Lindell noted further that on his as-yet-unnamed platform, “you will not need YouTube. You won’t need these places … it will be where everything can be told, because we’ve got to get our voices back. People will be able to talk and not walk on eggshells.”

He went on to say that the new site would launch in “four to five weeks” but did not discuss further details about the proposed site including how it would function.

Twitter banned Lindell permanently in January for alleged repeated violations of the platform’s “Civic Integrity Policy.”

Lindell’s announcement comes as alternative social sites Parler, Gab, and Telegram continue to attract conservatives frustrated with what they claim is censorship and throttling of posts by giant platforms including Facebook and Twitter.

Trump has also been banned by the social media giants and has reportedly discussed launching his own platform as well as other media ventures.

“We’re negotiating with a number of people, and there’s also the other option of building your own site. Because we have more people than anybody. I mean you can literally build your own site,” he said last month in an interview with Newsmax TV. “I really wanted to be somewhat quiet. They wanted me very much on Parler, you know they had a phony report that the man who was in there didn’t–I mean just the opposite, they really wanted me on Parler.”

As for Lindell, he talked of how Google “canceled me on some things” but not before taking “tens of thousands of dollars” from him in ad revenue.
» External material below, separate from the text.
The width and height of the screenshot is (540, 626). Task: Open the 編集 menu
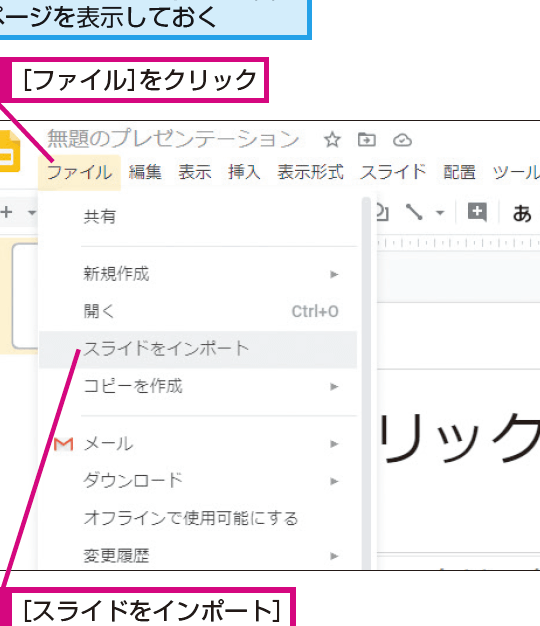(x=145, y=172)
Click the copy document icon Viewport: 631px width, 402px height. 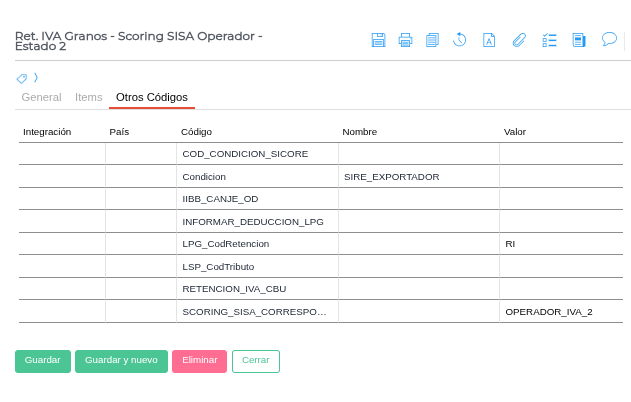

He also told Business Insider that he “lost 20 retailers” following the election, which cost him “$65 million this year that I won’t get back.”
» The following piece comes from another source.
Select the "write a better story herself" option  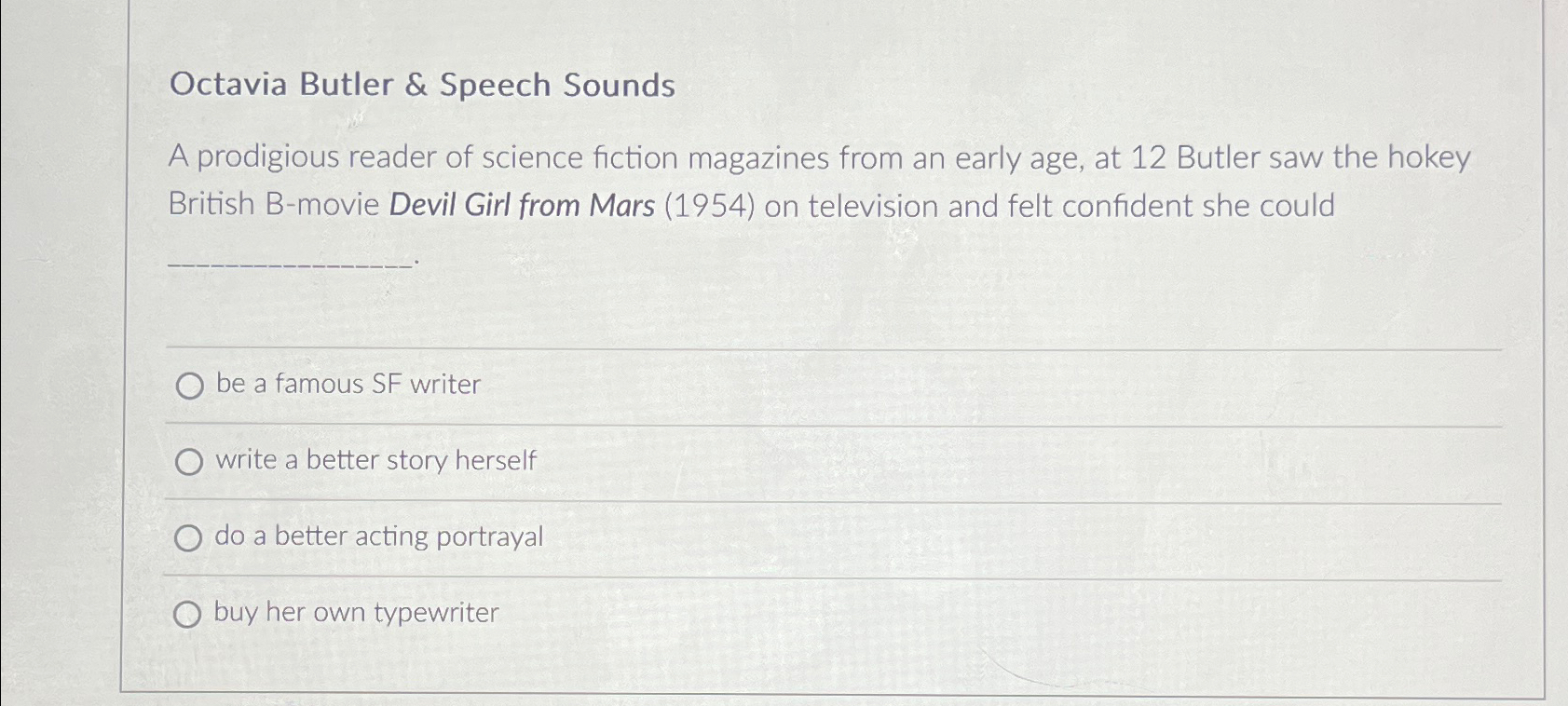(x=191, y=460)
Following the election, Lindell pushed the theory that Dominion Voting Systems and associated software switched votes from Trump to Joe Biden in key battleground states, handing the latter the election.

Dominion has filed a $1.3 billion defamation lawsuit against Lindell in late February, though legal and constitutional experts are not at all certain the electronic ballot firm is going to get a dime.

“Whether Lindell was right or wrong, he had the right to express his views, and this is part of the public debate, and I don’t think, unless they can demonstrate that, with malice, he deliberately, willfully, knowingly defamed them,” Harvard Law School professor emeritus Alan Dershowitz told Newsmax TV’s Greg Kelly.

“I don’t think they’re going to get any pillows out of this,” he added.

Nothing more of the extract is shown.